The suicide rate for the U.S.
population overall has been declining for decades, Idler notes. And
people aged 40-59, in particular, have long had a moderate suicide rate.
(See graphs for men and women below story.)
The baby boomers have broken
that pattern. By 2000, most people aged 40 to 59 were baby boomers and
the suicide rate started climbing steadily for these middle-age ranges.
The authors found significant
increases of more than 2 percent per year for men, and more than 3
percent per year for women, from 1999 to 2005. (By 2005, all middle-aged
people were baby boomers.)
The post-1999 increase has
been particularly dramatic for those who are unmarried and those without
a college degree, the analysis showed.
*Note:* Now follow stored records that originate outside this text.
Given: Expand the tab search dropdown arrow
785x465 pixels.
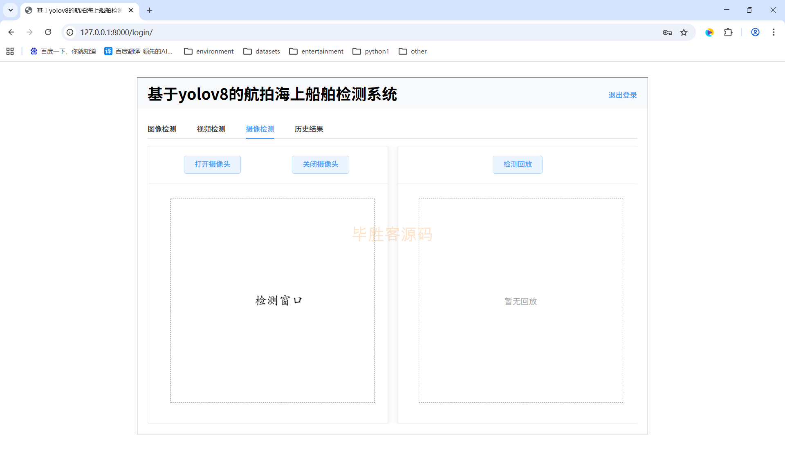Looking at the screenshot, I should pos(11,10).
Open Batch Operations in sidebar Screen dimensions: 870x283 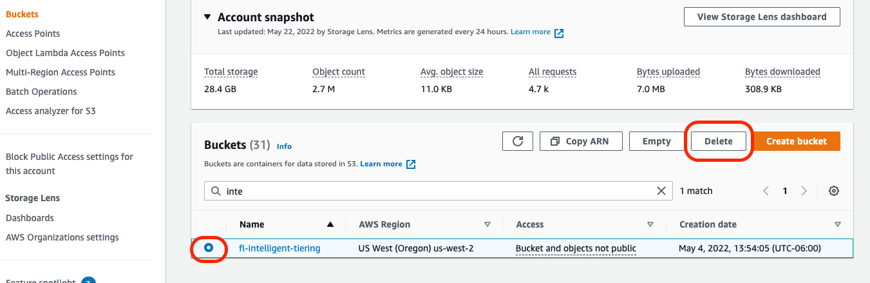pyautogui.click(x=41, y=92)

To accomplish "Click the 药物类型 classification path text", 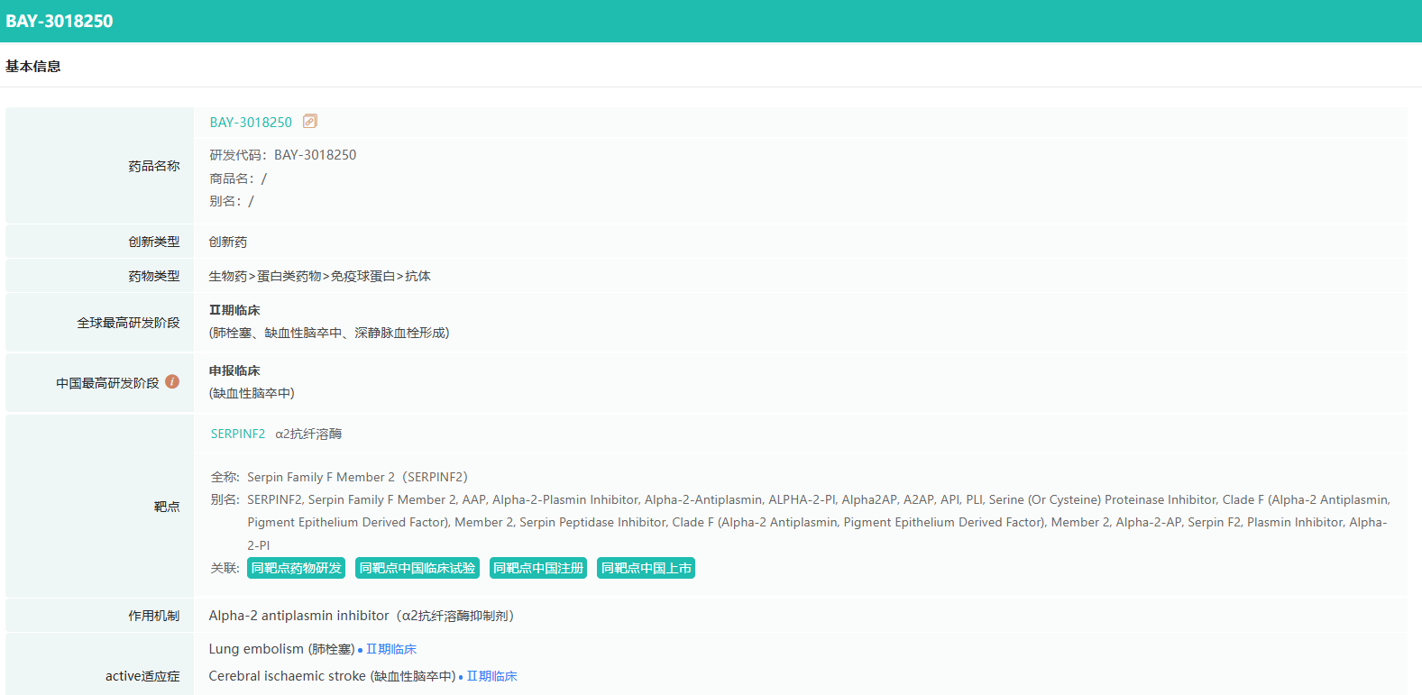I will click(320, 276).
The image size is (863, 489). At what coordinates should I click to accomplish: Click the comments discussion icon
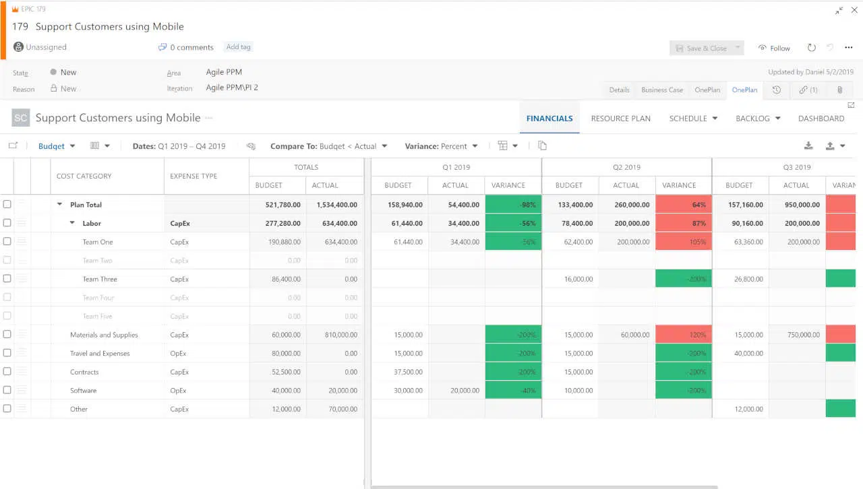[162, 47]
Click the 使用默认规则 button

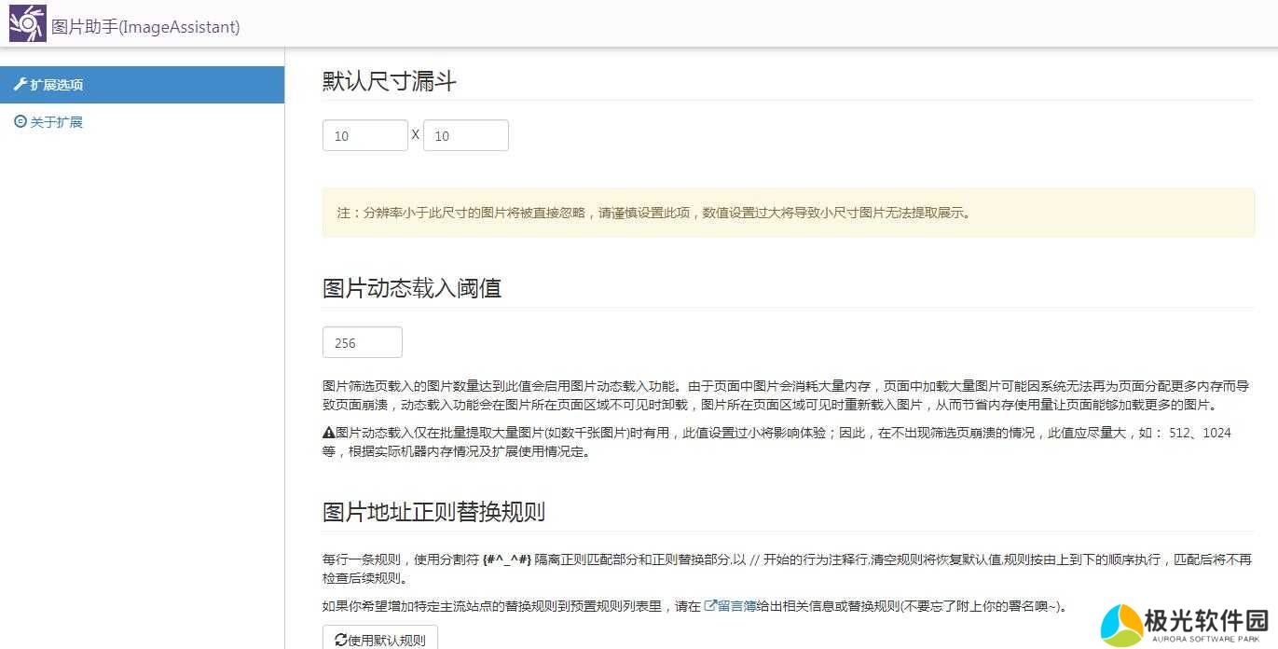click(378, 639)
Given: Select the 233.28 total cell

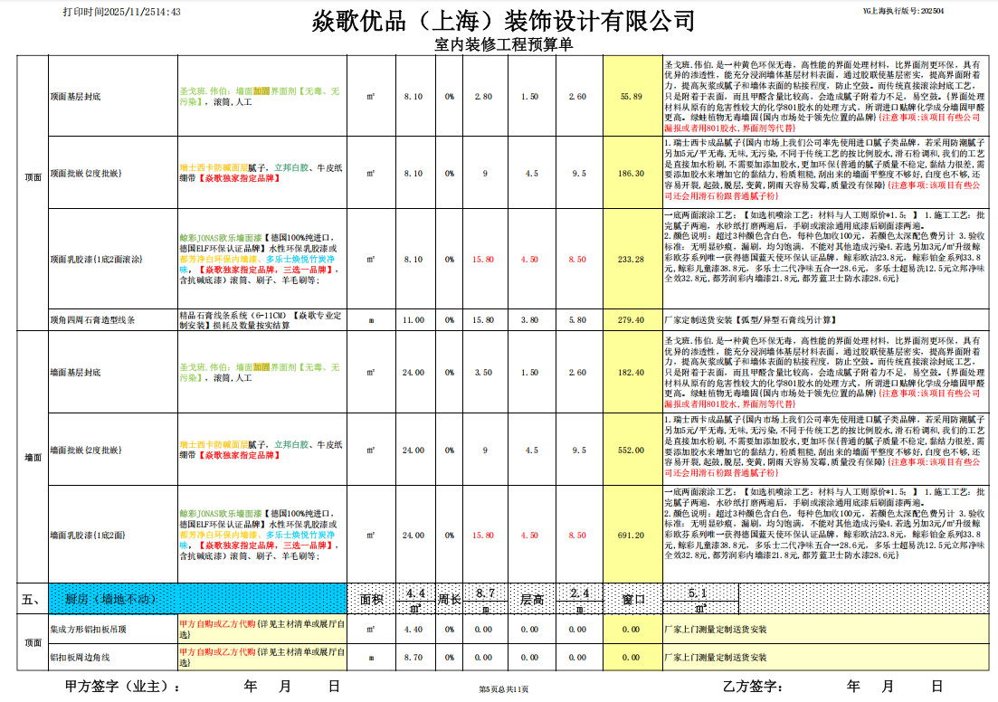Looking at the screenshot, I should [x=632, y=259].
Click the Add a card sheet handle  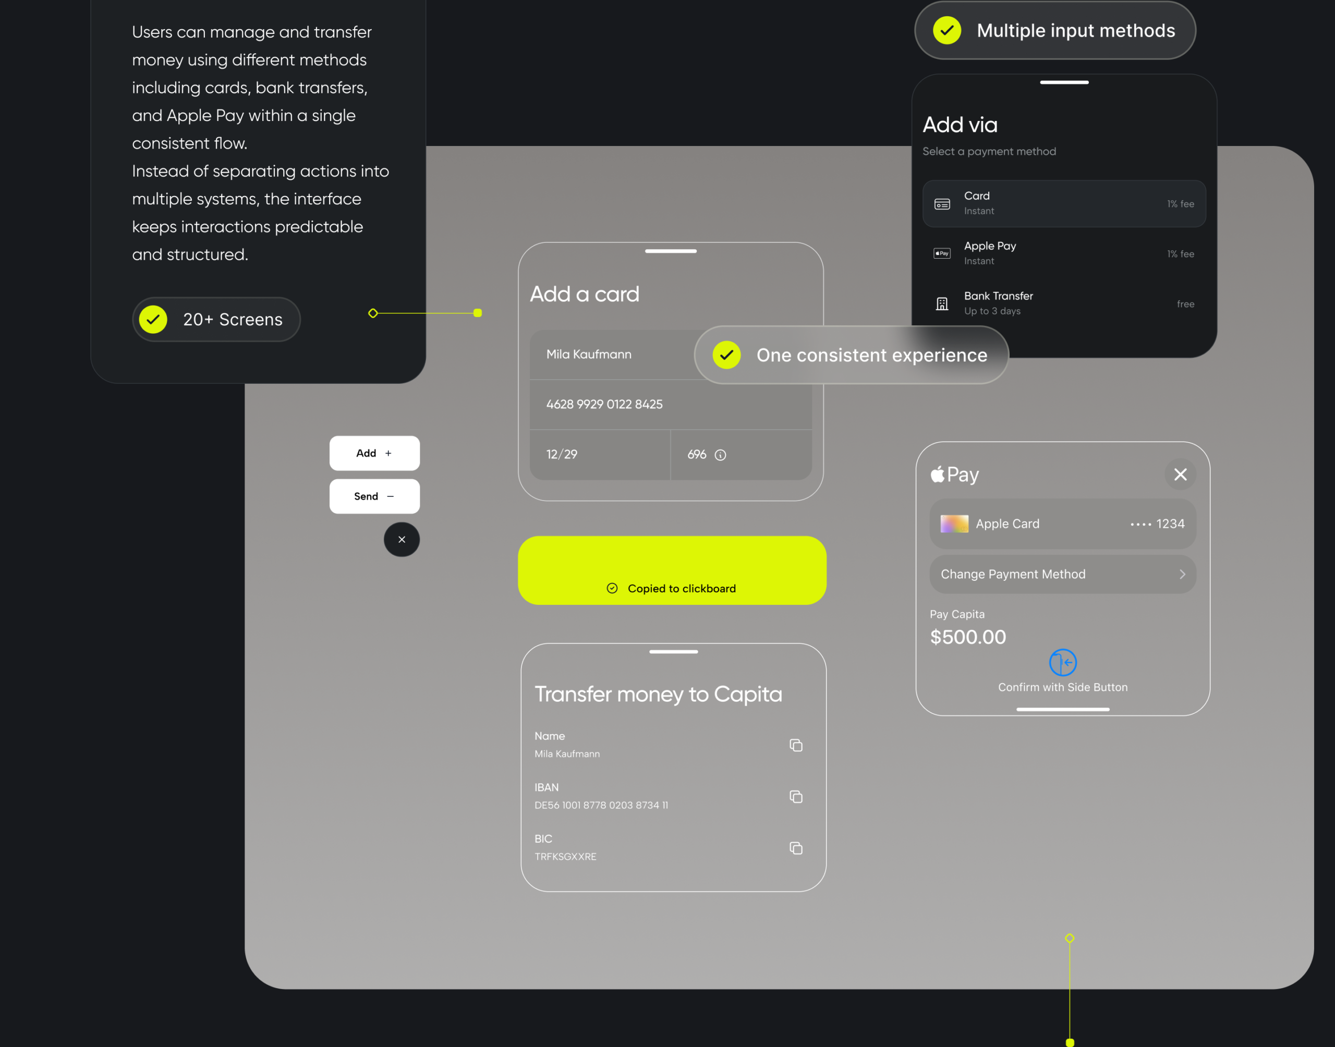(x=671, y=251)
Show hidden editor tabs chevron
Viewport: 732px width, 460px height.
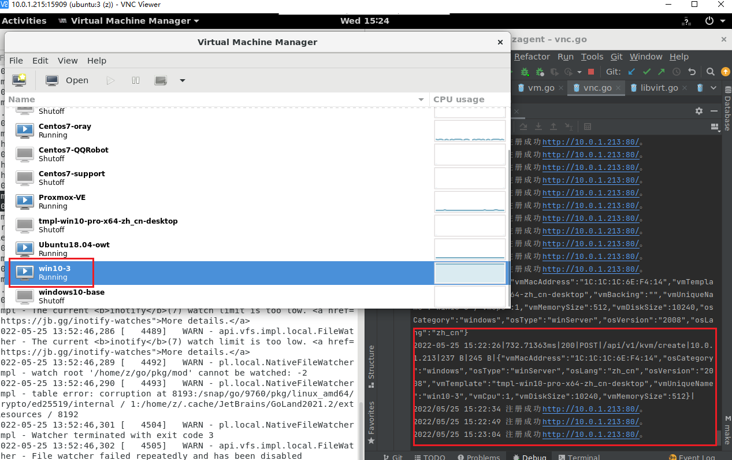pos(713,88)
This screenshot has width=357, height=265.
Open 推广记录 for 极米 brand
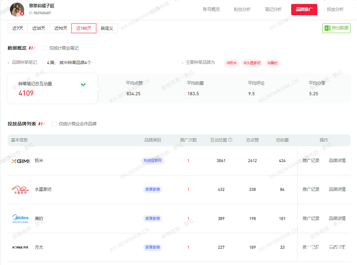pyautogui.click(x=311, y=160)
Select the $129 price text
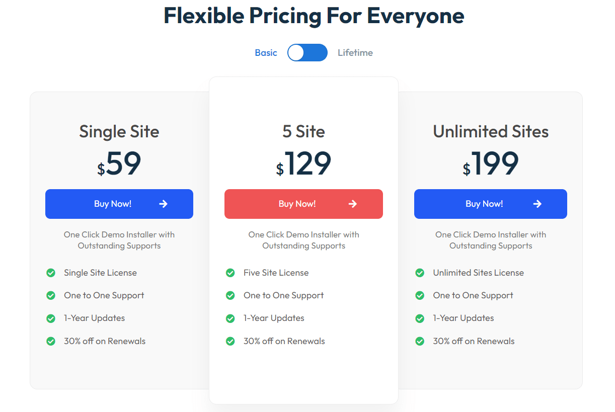Viewport: 615px width, 412px height. [x=303, y=163]
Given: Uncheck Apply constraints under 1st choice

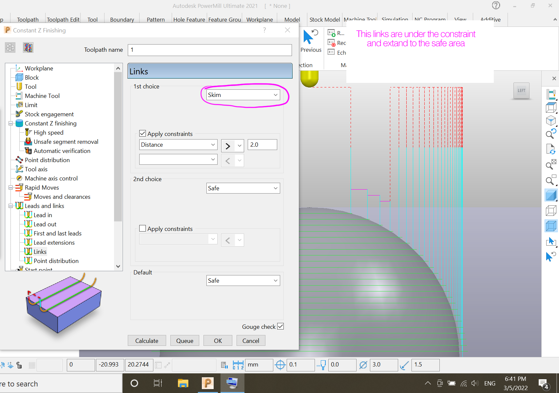Looking at the screenshot, I should pos(143,133).
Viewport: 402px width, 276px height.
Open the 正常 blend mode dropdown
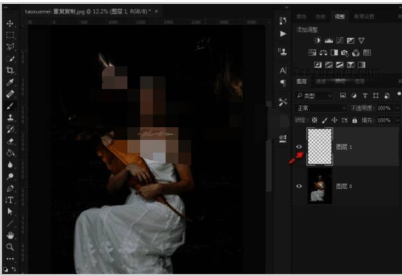(x=320, y=108)
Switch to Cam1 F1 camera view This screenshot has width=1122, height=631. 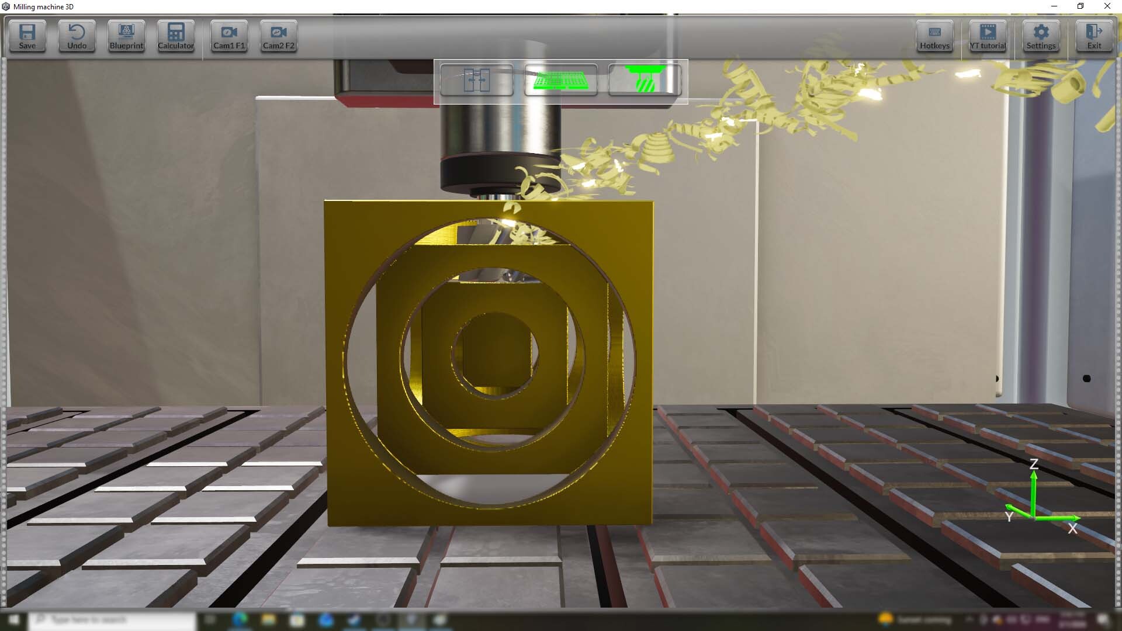[229, 36]
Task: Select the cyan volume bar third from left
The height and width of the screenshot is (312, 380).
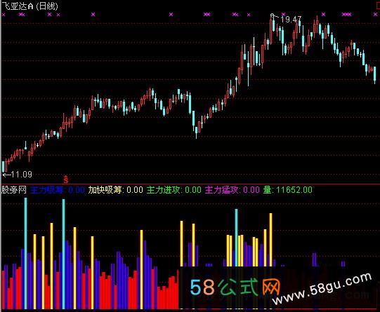Action: coord(236,238)
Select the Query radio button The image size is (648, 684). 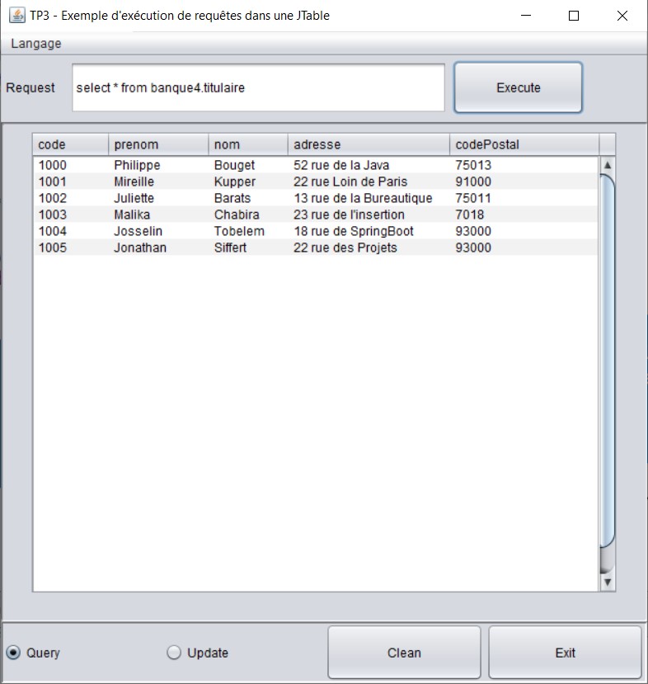[13, 653]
For example, from 2000 to 2005,
the suicide rate jumped nearly 30 percent for men and women aged 50 to
59 with some college but no degree.
Middle-aged people with a
college degree appeared largely protected from the trend.
The baby boomers also
experienced higher suicide rates during their adolescence and young
adulthood, doubling the rate for those age groups at the time. Their
suicide rate then declined slightly and stabilized, before beginning to
increase again in midlife.
You might think that the
higher rates in adolescence would lead to lower rates later because the
most suicide prone people would be gone but that doesnt appear to be
the case, Idler says.
Clinical studies often show
that knowing someone who committed suicide is considered a risk factor
for later doing it yourself, and that may be one factor here. The high
rates in adolescence could actually be contributing to the high rates in
middle age.
Higher rates of substance
abuse and the onset of chronic diseases are among other possible factors
in the rising baby boomer suicide rate. As children, the baby boomers
were the healthiest cohort that had ever lived, due to the availability
of antibiotics and vaccines, Idler says.
Chronic conditions could be
more of a rude awakening for them in midlife than they were for earlier
generations.
Traditionally, midlife has
been considered a time when people are at their peak of social
integration. We need to pay attention to this new increase in suicides,
during a period of life previously thought to be stable and relatively
protected from suicide, and in an age group now occupied by
extraordinarily large numbers of people, Idler says.
Data for the study were drawn
from the National Center for Health Statistics and the U.S. Census
Bureau. Preliminary data from 2006 and 2007, the latest time that
statistics are available, indicate that the upward pattern in midlife
suicide is continuing, according to Idler.